[Document section]

He’s now being held in a Michigan jail on charges of third-degree sexual assault and sexual abuse by a person in a position of trust.
According to the Charleston Daily Mail, Leibert and the girl met while playing the highly popular online role-playing game, and were in contact for about 5 months before the assault. He continued to pursue her even after she told him she was 12. He told deputies he continued the relationship because “their love was so strong.”
The night of the assault, Leibert drove several hours from his home near Detroit to the girl’s home in Buffalo. They left in his car. She was reported missing Sunday morning, and that’s when police found them, parked on a side road in Buffalo.
While this incident is in every way awful, the police led the reporter (and readers) to exactly the wrong conclusion:
“People need to be aware that this is something that goes on every day,” [First Lt. Eric] Hayzlett [of the Putnam Sheriff’s Office] said. “We encourage parents to monitor their children’s activities on the Internet and make sure their children are aware that there are people out there with bad intentions.”
These kinds of incidents do occasionally happen, but they’re not that common — that’s why they’re newsworthy. But an isolated incident like this, blown out of proportion, can make parents (especially technophobe parents) unreasonably frightened about what their kids are doing online. While there are many users on World of Warcraft — 10.2 million, as of December 2011 — the vast majority of them are not child predators, just as most people in everyday society are not child predators.
Hayzlett is right in one respect: it’s important to teach kids to watch out for people with bad intentions, and how to deal with such people. It’s not clear whether the Buffalo girl was taught such things. But World of Warcraft — and the Internet — are not to blame.
Moreover, there could be a temptation here to keep girls away from computers, the Internet, and video games. Science overwhelmingly agrees that this would be the wrong thing to do. Numerous studies reveal that this can harm girls’ willingness to embrace technology — and can close off many opportunities to them later in life. A report by Innovate’s Richard Van Eck finds:
Game play in schools can impact attitudes toward technology and possibly influence career choices. If girls in particular are exposed to a variety of games, they may find that there are games they enjoy, and this perception alone may convince them that technology is relevant to them. Similarly, game design in the classroom shows both boys and girls that technology-related careers, like those in the fields of science and mathematics, often involve a wide variety of activities and skills. As a consequence, both boys and girls may begin to believe that there is room for them in these fields.

[/Document section]
[Recorded information]

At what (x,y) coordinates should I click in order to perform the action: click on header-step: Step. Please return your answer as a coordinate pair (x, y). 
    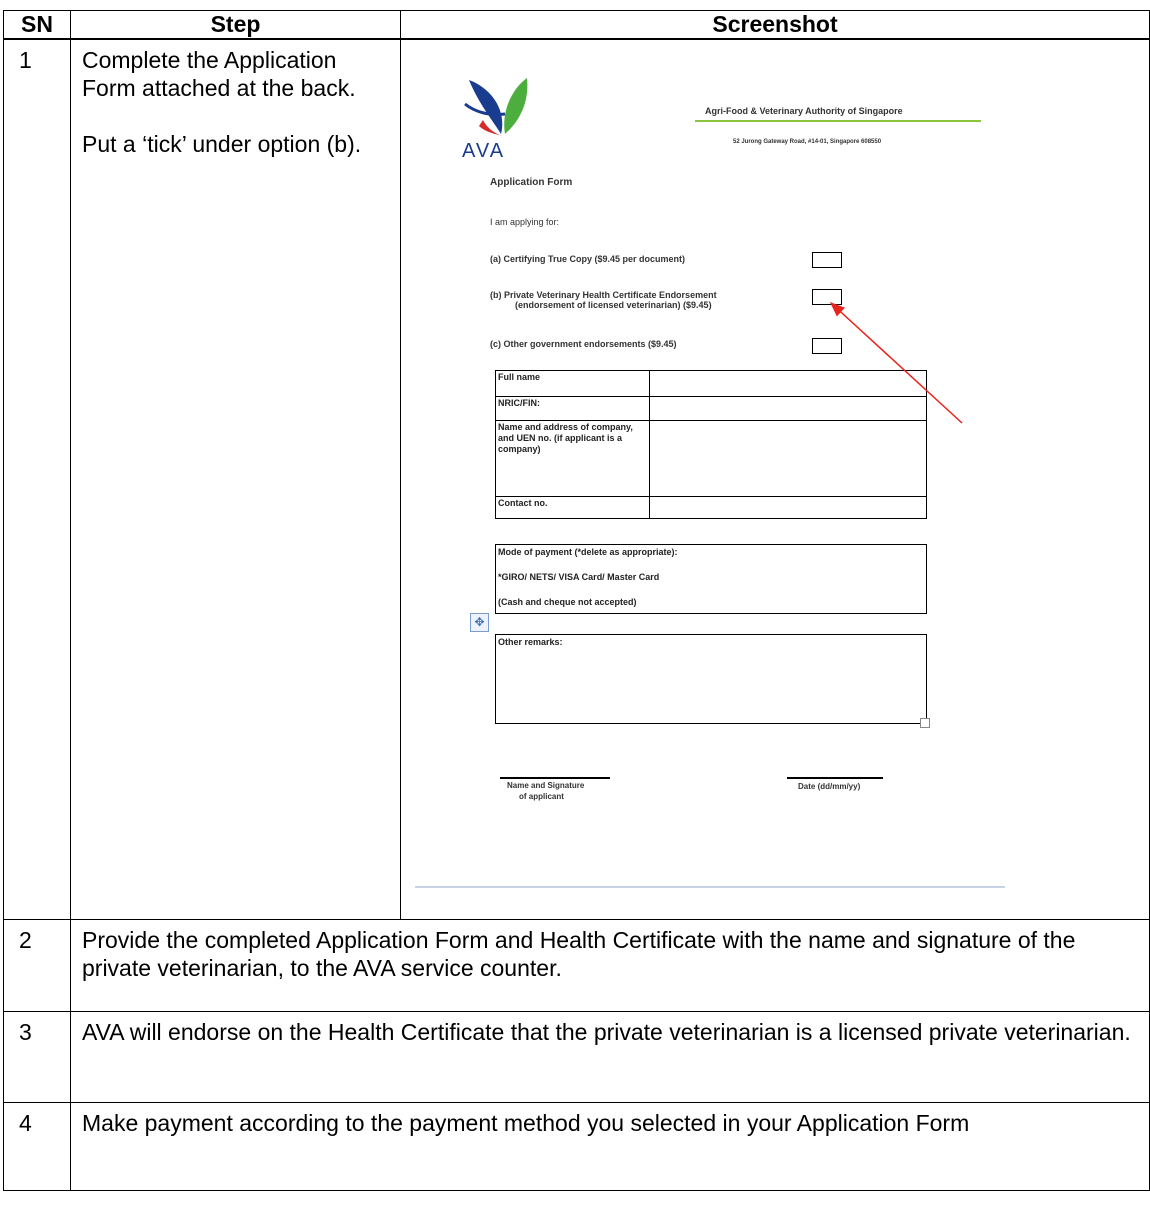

[/Recorded information]

Exercise details — In the article about the World of Warcraft assault case, swap "child predators" for "online predators" and give the text between "These kinds of" and "not to blame.", inclusive.

Task solution —
These kinds of incidents do occasionally happen, but they’re not that common — that’s why they’re newsworthy. But an isolated incident like this, blown out of proportion, can make parents (especially technophobe parents) unreasonably frightened about what their kids are doing online. While there are many users on World of Warcraft — 10.2 million, as of December 2011 — the vast majority of them are not online predators, just as most people in everyday society are not online predators.
Hayzlett is right in one respect: it’s important to teach kids to watch out for people with bad intentions, and how to deal with such people. It’s not clear whether the Buffalo girl was taught such things. But World of Warcraft — and the Internet — are not to blame.